Dmitry Ellin, SSI Schäfer:
Die Automatisierung
der Intralogistik ist eine
Investition in die Zukunft
(Foto: SSI Schäfer)
3 2020 | moproweb.de 33
Mythos Nr. 1
Jeder braucht automatisierte Prozesse
Es mag für zukunftsorientierte Unternehmen den Anschein erwecken,
dass die Implementierung vollumfänglich automatisierter
Systeme für ausnahmslos alle Logistikzentren notwendig ist. Aber
das trifft nicht immer zu. Bei einem kleinen Sortiment, einer geringen
Anzahl von Waren oder einer geringen Lagerkapazität ist
eine manuelle oder mitwachsende, teilautomatisierte Lösung in
manchen Fällen die bessere Wahl. Gerade wenn eine zukünftige
Expansion nicht geplant ist, kann es für Unternehmen oftmals effizienter
sein, kleine Auftragsmengen teilautomatisiert oder manuell
zu bearbeiten und abzuwickeln.
Mythos Nr. 2
Die Automatisierung aller Prozesse
nimmt viel Zeit in Anspruch
Auf den ersten Blick erscheint eine vollständige Lagerautomatisierung
recht zeitaufwändig – aufgrund von mehreren Gründen:
Zuerst muss die benötigte Ausrüstung definiert, das erste
Designkonzept entwickelt und die Lösung den Erwartungen und
dem Budget des Kunden entsprechend ausgewählt werden.
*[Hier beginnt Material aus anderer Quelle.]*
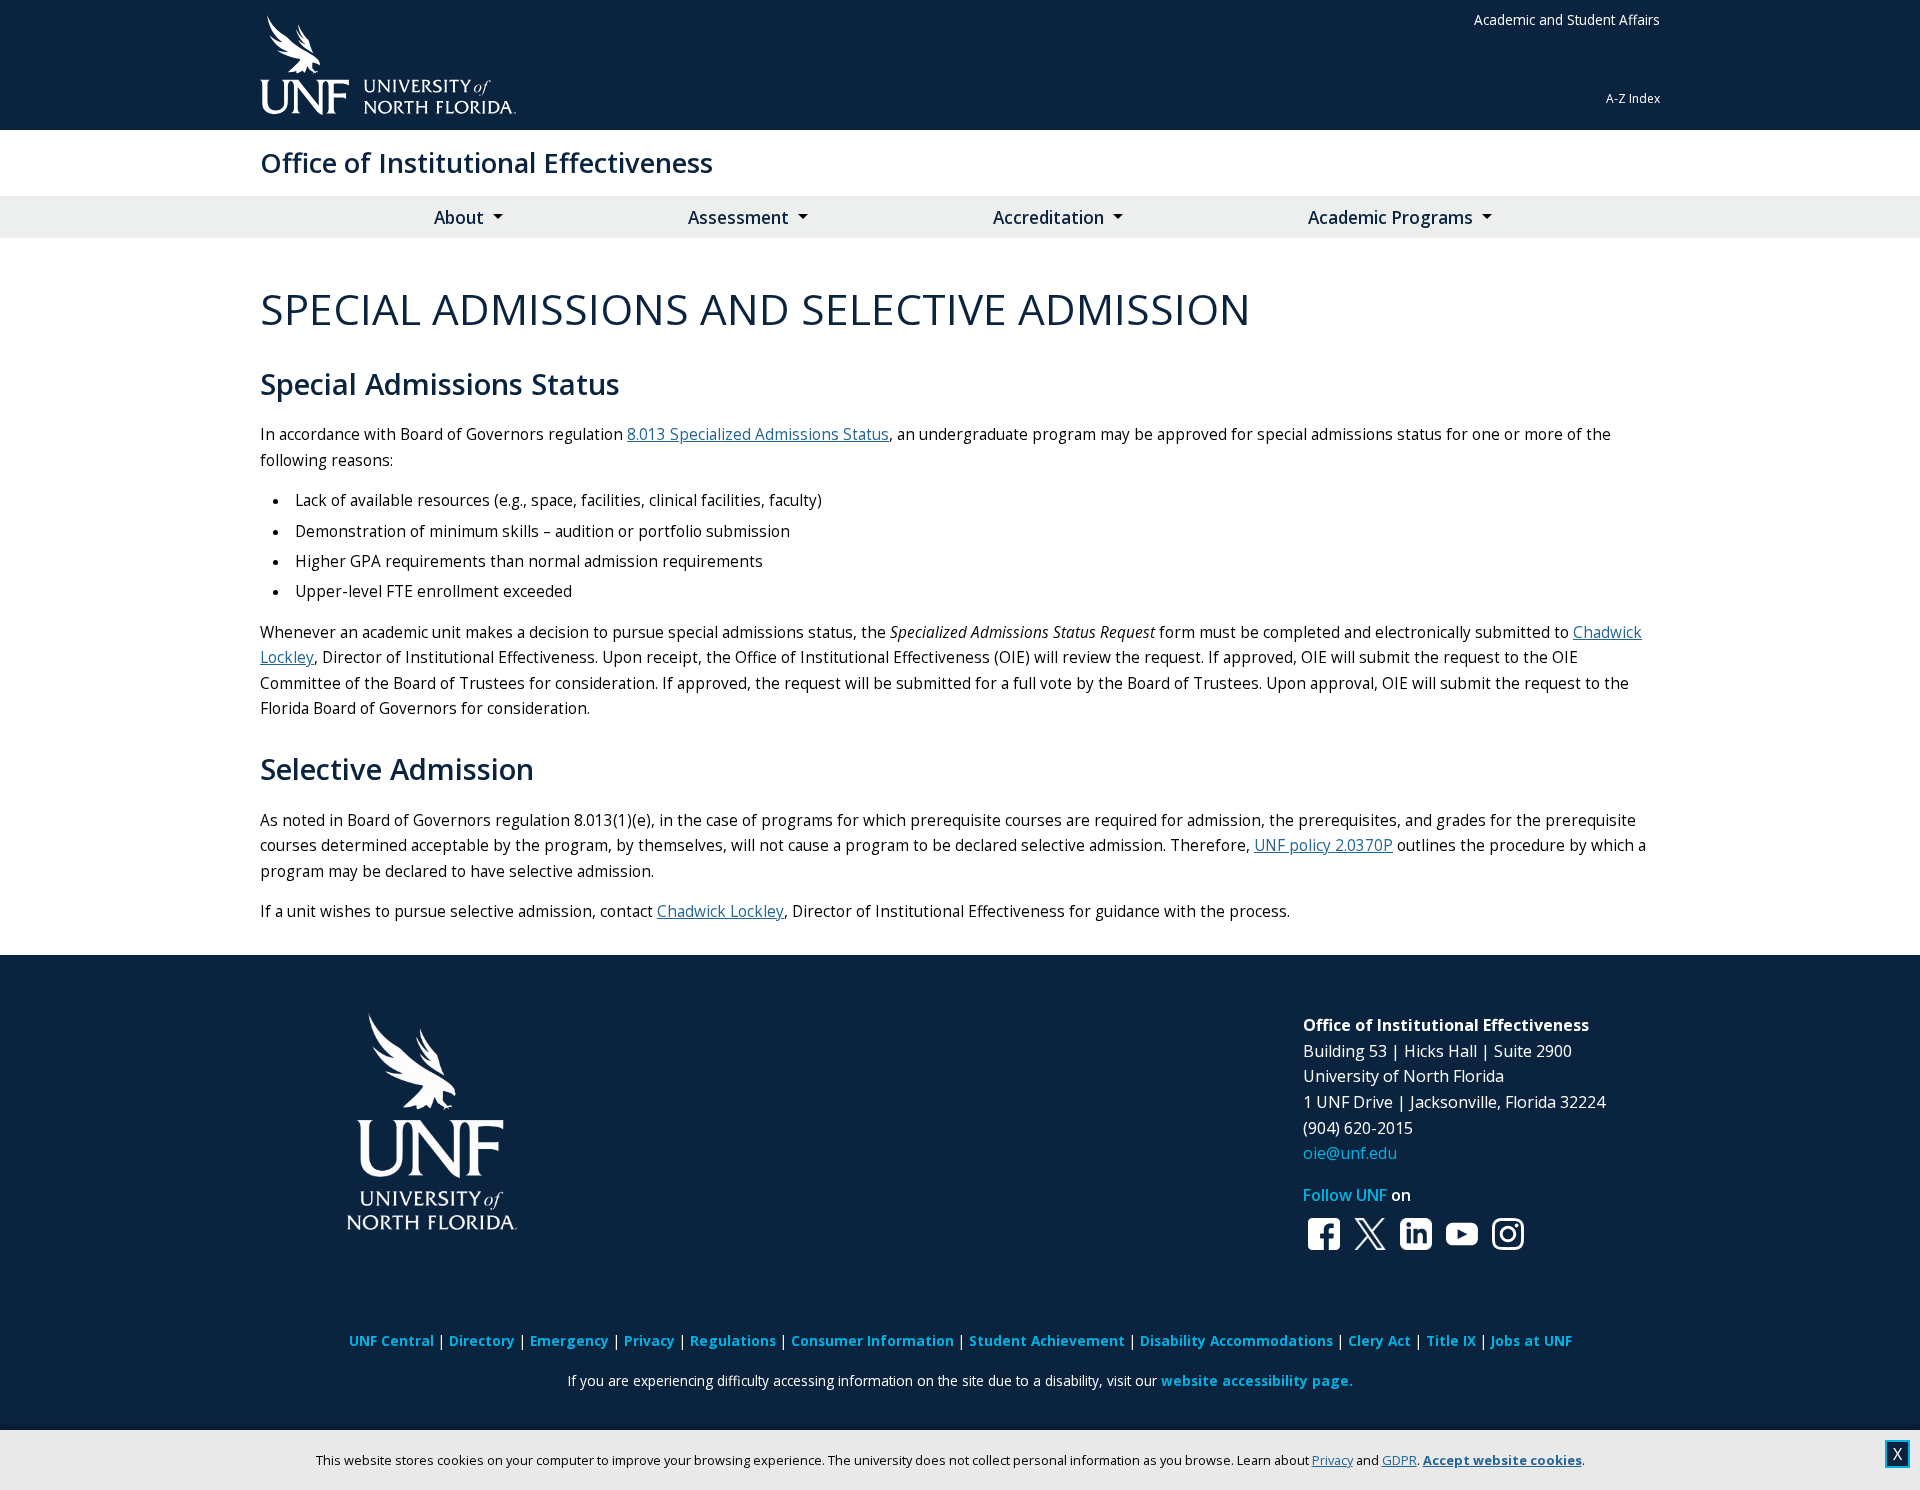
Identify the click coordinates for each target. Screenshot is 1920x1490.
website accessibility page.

Erst
anschließend können die Installations- und Inbetriebnahmeprozesse
gestartet werden. Eine Automatisierung während des laufenden
Anlagenbetriebs stellt eine besondere Herausforderung
dar. Um sicherzustellen, dass ein reibungsloser Übergang erfolgt,
ist eine sorgfältige Planung nötig. Dann können die Vorteile von
automatisierten Systemen wie z. B. optimierter Lagerplatz, Skalierbarkeit
und Ergonomie, bereits in der Bauphase ausgespielt
werden. Eine Teil- oder Vollautomatisierung bestehender Logistikzentren
ist natürlich zeitaufwändiger verglichen mit Greenfield
Projekten, sie kann aber bei laufendem Anlagenbetrieb
durchgeführt werden. Daher empfiehlt es sich, die strategischen
Unternehmenspläne und -erwartungen mit der Logistik bereits
in der Projektplanungsphase mit dem Kunden abzugleichen, um
nachhaltig zwischen einer Modernisierung der Bestandsanlage
und einem Neubau abzuwägen.
Mythos Nr. 3
Automatisierung führt
zum Kontrollverlust im Prozess
Im Gegenteil, Automatisierung führt mithilfe von Software zu
mehr Kontrolle. Die eingesetzte Logistiksoftware überwacht die
Prozesse und visualisiert detaillierte Informationen der verfügbaren
Artikel. Sie visualisiert nicht nur die Anlage, sondern auch den
Materialfluss, stellt Leistungskennzahlen dar und gibt umfangreiche
Kontrollmöglichkeiten.
Mythos Nr. 4
Automatisierung erfordert
personelle Änderungen
Eine Automatisierung oder Modernisierung des Lagers bedeutet
nicht zwangsläufig zusätzliche Kosten oder hohen Zeitaufwand
für die Schulung von Mitarbeitern oder gar deren Austausch.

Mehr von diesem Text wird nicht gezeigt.